» **Task**
Provide only the number of lines below that contain the word "Open".

» **Information given**
====

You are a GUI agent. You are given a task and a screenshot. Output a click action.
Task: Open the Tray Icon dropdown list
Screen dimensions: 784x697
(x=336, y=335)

====

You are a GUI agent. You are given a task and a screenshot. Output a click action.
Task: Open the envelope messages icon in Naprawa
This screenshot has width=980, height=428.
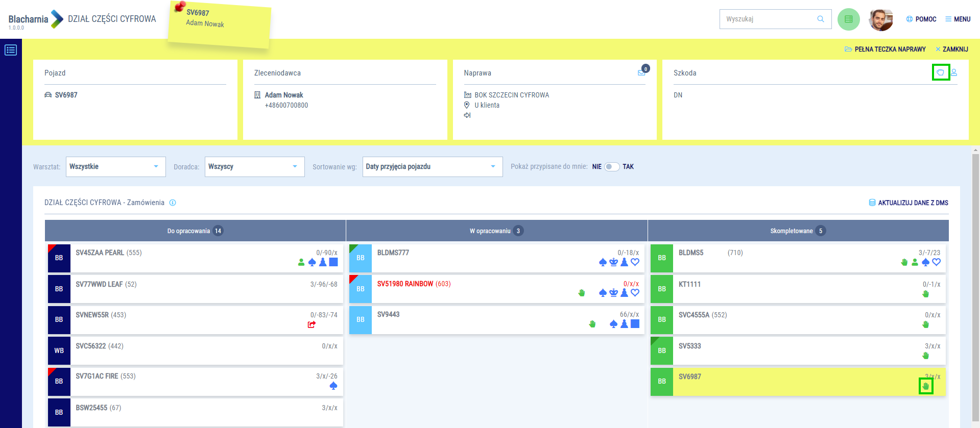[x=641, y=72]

====

» **Response below**
2